*YOUR ASSIGNMENT*:
The lines to reproduce from the material below are those from the one containing "Given: Open the Quoted Date calendar icon" through the one containing "Viewport: 292px width, 189px height.", both included; write them out exactly and add nothing.

─── INPUT DATA

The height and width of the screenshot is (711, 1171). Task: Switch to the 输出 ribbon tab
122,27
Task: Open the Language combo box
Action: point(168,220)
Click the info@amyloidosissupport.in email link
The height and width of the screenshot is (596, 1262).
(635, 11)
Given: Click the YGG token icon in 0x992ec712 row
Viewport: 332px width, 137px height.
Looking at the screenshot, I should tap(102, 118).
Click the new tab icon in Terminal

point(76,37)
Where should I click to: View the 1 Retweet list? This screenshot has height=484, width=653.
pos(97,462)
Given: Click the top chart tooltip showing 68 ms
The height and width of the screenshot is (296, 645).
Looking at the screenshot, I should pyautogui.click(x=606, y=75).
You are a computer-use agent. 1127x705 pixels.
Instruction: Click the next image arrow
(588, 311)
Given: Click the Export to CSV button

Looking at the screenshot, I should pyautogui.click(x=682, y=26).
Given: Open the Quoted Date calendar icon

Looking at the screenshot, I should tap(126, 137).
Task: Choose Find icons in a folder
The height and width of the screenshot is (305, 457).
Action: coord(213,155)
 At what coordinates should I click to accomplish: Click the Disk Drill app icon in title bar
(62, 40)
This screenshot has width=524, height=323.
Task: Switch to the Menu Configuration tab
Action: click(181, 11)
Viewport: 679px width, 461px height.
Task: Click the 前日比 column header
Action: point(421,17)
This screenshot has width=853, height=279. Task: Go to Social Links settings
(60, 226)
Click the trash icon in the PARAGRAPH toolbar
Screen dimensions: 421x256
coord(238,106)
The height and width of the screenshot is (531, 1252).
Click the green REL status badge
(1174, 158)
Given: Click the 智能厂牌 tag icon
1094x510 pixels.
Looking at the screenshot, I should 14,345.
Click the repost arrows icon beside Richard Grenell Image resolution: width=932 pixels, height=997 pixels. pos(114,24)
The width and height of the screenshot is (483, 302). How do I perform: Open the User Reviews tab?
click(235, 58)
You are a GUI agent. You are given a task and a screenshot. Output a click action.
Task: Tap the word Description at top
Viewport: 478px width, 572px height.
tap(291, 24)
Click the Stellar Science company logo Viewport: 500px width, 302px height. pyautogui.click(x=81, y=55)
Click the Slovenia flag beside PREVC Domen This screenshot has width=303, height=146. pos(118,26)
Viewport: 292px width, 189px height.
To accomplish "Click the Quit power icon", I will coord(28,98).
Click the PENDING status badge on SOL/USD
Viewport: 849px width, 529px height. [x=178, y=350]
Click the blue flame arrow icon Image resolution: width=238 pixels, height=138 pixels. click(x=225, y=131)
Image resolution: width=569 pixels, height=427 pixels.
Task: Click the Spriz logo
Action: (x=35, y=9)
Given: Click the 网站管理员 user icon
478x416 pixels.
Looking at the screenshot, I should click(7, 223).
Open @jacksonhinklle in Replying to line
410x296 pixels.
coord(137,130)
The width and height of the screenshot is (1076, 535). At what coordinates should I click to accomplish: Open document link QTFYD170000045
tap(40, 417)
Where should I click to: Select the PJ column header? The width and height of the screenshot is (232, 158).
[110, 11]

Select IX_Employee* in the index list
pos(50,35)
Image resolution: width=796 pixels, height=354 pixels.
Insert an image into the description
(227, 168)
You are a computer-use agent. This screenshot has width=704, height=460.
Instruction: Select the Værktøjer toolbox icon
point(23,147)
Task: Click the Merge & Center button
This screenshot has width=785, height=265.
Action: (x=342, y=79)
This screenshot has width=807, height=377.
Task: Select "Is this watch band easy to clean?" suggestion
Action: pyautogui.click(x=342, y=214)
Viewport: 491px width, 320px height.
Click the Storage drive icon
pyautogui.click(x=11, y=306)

──────

*SOLVED EXERCISE*:
Given: Open the Quoted Date calendar icon

Looking at the screenshot, I should tap(126, 137).
Task: Choose Find icons in a folder
The height and width of the screenshot is (305, 457).
Action: coord(213,155)
 At what coordinates should I click to accomplish: Click the Disk Drill app icon in title bar
(62, 40)
This screenshot has width=524, height=323.
Task: Switch to the Menu Configuration tab
Action: click(181, 11)
Viewport: 679px width, 461px height.
Task: Click the 前日比 column header
Action: point(421,17)
This screenshot has width=853, height=279. Task: Go to Social Links settings
(60, 226)
Click the trash icon in the PARAGRAPH toolbar
Screen dimensions: 421x256
coord(238,106)
The height and width of the screenshot is (531, 1252).
Click the green REL status badge
(1174, 158)
Given: Click the 智能厂牌 tag icon
1094x510 pixels.
Looking at the screenshot, I should 14,345.
Click the repost arrows icon beside Richard Grenell Image resolution: width=932 pixels, height=997 pixels. pos(114,24)
The width and height of the screenshot is (483, 302). How do I perform: Open the User Reviews tab?
click(235, 58)
You are a GUI agent. You are given a task and a screenshot. Output a click action.
Task: Tap the word Description at top
Viewport: 478px width, 572px height.
tap(291, 24)
Click the Stellar Science company logo Viewport: 500px width, 302px height. pyautogui.click(x=81, y=55)
Click the Slovenia flag beside PREVC Domen This screenshot has width=303, height=146. pos(118,26)
Viewport: 292px width, 189px height.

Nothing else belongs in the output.